遠隔地では不正がエスカレートしやすい
しかも、この容疑者は、同子会社に採用後の2010年10月にニューヨーク州弁護士資格の停止処分を受けていたが、会社側にはそれを隠していたそうだ。弁護士資格があるから採用したのであれば、定期的に資格維持の状況を確認すべきだ。不正着手の時期からみて、資格停止処分が不正の動機の一部になった可能性もある。
学歴、職歴、専門資格保有状況などは、採用選考時の重要な要素である。特に、この事件の容疑者のような要職に中途採用する人材については、求職者の履歴を徹底的に調べ、採用面接においても、様々な角度から質問をして不審な点がないかどうかを確認することが不可欠だ。

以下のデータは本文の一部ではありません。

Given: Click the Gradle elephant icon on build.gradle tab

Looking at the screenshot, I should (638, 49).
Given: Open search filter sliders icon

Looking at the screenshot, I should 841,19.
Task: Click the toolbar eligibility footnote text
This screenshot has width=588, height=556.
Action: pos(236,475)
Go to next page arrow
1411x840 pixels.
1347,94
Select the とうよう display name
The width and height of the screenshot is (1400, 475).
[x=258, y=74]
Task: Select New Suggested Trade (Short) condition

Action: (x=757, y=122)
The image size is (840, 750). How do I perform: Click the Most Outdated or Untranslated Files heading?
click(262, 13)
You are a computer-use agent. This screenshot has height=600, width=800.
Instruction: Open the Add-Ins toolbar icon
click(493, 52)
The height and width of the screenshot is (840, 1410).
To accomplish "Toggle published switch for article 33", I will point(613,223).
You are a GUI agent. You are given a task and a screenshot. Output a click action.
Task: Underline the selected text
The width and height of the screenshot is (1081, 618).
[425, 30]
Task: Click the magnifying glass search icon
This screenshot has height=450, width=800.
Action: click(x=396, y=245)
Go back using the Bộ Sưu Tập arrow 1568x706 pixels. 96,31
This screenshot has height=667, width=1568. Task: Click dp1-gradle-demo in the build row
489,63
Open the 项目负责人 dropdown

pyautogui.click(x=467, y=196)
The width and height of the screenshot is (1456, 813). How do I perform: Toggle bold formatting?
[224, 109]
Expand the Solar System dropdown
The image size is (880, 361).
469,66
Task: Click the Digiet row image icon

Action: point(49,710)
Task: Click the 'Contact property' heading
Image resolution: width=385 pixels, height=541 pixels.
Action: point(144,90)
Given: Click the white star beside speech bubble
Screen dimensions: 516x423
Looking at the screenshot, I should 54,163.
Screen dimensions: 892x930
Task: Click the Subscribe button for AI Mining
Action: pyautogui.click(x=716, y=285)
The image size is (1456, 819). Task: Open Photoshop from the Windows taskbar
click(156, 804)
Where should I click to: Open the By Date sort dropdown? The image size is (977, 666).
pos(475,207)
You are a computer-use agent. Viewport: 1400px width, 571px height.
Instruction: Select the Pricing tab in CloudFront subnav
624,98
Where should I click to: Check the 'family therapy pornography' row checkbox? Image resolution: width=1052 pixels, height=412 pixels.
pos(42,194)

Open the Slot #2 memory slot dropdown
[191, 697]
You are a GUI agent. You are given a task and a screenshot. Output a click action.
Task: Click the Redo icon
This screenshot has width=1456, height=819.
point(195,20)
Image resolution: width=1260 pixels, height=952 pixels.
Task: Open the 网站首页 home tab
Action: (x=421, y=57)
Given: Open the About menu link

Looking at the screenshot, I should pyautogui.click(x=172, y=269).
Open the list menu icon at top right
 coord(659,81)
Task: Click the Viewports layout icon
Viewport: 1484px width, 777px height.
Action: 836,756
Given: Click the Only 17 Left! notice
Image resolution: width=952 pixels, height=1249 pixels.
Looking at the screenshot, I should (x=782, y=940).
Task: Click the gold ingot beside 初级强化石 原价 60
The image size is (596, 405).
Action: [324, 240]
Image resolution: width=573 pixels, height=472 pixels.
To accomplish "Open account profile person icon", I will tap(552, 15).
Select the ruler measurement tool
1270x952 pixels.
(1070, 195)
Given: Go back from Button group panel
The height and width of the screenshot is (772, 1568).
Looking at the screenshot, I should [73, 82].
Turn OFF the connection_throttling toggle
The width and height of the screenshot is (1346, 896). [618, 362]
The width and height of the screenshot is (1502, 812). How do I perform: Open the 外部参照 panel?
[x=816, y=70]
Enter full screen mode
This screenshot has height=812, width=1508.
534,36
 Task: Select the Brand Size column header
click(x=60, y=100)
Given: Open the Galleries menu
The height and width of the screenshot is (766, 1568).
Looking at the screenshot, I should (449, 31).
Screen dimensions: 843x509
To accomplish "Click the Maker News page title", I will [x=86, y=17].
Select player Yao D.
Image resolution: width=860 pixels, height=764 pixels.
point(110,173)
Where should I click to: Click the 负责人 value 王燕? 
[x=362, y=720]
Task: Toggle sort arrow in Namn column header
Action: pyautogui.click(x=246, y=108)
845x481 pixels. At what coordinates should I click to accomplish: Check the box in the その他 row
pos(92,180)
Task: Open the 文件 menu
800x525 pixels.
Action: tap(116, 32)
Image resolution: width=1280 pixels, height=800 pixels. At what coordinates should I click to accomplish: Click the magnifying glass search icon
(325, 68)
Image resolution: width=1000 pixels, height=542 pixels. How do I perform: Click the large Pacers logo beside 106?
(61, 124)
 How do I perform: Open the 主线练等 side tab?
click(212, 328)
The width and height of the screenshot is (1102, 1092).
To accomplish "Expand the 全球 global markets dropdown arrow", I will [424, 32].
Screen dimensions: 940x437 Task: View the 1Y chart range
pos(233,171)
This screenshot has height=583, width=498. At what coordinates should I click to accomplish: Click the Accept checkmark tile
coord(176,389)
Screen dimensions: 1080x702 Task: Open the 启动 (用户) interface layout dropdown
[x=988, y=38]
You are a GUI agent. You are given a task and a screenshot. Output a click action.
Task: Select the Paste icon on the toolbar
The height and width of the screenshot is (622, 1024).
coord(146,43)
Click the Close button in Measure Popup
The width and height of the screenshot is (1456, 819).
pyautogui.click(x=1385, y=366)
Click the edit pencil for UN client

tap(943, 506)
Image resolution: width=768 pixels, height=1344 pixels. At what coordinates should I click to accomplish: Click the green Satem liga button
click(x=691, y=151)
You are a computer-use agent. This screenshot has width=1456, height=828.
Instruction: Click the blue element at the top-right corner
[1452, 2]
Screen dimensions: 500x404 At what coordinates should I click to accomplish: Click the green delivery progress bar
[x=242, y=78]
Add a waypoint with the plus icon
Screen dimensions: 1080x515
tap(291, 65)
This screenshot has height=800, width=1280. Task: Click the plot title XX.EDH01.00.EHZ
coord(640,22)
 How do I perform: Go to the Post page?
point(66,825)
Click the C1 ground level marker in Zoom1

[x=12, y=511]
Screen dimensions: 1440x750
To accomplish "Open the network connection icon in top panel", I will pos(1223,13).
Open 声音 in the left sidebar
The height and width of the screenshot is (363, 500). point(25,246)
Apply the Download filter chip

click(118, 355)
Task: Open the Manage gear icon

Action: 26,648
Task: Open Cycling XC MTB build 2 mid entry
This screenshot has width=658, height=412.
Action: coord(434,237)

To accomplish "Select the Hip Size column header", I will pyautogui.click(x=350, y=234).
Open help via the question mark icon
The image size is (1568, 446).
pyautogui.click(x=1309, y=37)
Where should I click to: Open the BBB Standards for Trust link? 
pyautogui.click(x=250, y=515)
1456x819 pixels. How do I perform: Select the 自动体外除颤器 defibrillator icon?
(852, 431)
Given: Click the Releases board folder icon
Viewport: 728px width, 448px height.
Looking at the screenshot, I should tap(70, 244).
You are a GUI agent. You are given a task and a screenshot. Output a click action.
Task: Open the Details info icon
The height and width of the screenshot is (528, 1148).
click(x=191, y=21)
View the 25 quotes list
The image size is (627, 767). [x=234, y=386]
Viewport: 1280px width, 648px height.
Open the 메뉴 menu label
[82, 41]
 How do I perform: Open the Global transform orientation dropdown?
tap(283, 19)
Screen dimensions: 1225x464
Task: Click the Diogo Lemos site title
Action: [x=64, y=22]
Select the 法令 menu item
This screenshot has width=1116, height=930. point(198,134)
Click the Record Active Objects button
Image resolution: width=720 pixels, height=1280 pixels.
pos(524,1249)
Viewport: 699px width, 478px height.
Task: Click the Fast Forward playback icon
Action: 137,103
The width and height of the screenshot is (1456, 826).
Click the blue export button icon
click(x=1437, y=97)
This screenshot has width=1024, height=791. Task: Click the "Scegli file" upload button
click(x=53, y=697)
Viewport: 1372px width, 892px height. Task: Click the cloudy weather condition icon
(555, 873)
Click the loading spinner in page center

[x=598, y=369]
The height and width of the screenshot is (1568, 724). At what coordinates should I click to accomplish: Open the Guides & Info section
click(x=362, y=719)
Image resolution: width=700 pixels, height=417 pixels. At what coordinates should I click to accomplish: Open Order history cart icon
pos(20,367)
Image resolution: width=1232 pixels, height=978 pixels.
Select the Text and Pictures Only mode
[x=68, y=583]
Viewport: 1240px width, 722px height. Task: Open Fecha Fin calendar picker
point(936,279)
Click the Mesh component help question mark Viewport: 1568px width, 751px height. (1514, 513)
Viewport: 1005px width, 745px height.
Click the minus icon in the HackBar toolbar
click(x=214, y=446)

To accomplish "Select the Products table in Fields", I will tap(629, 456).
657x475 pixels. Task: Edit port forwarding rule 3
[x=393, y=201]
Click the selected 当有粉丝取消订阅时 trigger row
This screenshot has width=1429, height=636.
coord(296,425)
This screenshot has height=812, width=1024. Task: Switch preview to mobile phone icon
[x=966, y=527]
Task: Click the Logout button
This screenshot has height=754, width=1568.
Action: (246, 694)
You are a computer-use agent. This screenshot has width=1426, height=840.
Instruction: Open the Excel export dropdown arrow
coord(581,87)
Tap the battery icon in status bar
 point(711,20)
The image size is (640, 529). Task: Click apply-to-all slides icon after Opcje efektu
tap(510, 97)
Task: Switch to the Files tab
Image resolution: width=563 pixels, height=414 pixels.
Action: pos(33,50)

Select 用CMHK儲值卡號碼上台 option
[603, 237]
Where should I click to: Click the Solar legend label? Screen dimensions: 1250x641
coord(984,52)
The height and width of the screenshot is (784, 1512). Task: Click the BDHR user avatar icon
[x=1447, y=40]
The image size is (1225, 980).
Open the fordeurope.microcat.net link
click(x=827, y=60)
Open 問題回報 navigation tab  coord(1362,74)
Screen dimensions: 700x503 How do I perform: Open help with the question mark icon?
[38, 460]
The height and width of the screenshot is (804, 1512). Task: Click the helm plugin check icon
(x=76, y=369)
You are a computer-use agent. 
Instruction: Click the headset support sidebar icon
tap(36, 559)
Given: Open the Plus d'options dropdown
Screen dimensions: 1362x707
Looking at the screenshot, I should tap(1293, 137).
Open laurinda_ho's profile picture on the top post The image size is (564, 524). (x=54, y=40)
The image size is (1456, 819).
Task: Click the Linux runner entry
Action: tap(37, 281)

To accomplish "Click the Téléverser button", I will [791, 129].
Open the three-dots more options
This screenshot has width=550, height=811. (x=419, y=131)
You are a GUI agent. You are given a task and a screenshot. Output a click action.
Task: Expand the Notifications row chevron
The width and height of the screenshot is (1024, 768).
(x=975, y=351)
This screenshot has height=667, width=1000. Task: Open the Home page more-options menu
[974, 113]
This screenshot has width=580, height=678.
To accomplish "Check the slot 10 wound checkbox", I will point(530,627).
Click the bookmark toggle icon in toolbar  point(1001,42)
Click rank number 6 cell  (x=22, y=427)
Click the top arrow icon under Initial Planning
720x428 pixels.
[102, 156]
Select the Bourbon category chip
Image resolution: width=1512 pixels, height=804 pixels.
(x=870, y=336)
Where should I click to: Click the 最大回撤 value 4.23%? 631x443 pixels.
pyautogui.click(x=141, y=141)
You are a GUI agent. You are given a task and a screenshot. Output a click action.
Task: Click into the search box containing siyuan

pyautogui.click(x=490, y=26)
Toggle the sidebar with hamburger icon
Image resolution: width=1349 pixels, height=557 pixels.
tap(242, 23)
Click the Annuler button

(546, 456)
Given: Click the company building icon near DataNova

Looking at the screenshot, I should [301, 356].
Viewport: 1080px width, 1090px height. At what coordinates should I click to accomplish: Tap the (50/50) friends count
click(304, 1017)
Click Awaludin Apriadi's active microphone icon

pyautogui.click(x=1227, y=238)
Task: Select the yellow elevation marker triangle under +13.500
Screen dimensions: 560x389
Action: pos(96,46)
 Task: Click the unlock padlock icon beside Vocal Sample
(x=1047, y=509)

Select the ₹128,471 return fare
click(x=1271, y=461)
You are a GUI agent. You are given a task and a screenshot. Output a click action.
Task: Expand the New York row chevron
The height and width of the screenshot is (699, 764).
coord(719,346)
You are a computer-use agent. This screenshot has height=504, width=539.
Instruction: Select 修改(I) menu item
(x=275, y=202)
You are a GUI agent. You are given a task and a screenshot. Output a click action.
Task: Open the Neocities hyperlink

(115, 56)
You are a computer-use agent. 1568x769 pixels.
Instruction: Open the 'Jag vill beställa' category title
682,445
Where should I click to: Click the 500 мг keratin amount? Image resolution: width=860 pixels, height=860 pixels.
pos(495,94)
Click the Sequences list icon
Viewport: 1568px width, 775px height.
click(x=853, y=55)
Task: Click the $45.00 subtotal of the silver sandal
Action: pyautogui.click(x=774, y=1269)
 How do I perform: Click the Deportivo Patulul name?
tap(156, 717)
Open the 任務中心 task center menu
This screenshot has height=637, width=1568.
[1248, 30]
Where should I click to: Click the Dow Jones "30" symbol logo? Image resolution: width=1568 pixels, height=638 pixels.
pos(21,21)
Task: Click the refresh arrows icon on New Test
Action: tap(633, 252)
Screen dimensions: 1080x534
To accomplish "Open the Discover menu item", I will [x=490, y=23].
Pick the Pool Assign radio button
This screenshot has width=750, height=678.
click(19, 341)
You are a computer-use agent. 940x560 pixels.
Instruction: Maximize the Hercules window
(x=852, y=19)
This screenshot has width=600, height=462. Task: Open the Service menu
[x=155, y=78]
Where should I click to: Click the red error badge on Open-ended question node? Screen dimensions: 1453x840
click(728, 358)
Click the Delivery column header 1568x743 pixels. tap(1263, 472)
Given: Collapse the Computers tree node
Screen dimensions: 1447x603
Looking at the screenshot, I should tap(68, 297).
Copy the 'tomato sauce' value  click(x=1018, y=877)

例えば、求職者のフルネームをGoogleなどのサーチエンジンに入れて検索するだけでも、過去によからぬ事件に関与していた記事がヒットするかもしれない。また、昨今ではフェイスブックやリンクトインなどのソーシャルメディアに自分のことを積極的に書き込む者も増えており、不正調査における貴重な情報源となっている。
また、海外拠点(さらには本社から離れた国内の地方拠点)に対するチェックは相対的に甘くなりやすい。海外であれば、内部監査もそう頻繁には行けないであろう。そのような状況が、犯人に「見つからない」という認識を与え、不正が徐々にエスカレートしたものと考えられる。
この事件に対して本社は「米国の法律費用は高いという思い込みがあった」とコメントしたそうだが、他国の事情にはどうしても疎くなりがちである。そこも盲点となってしまったのかもしれない。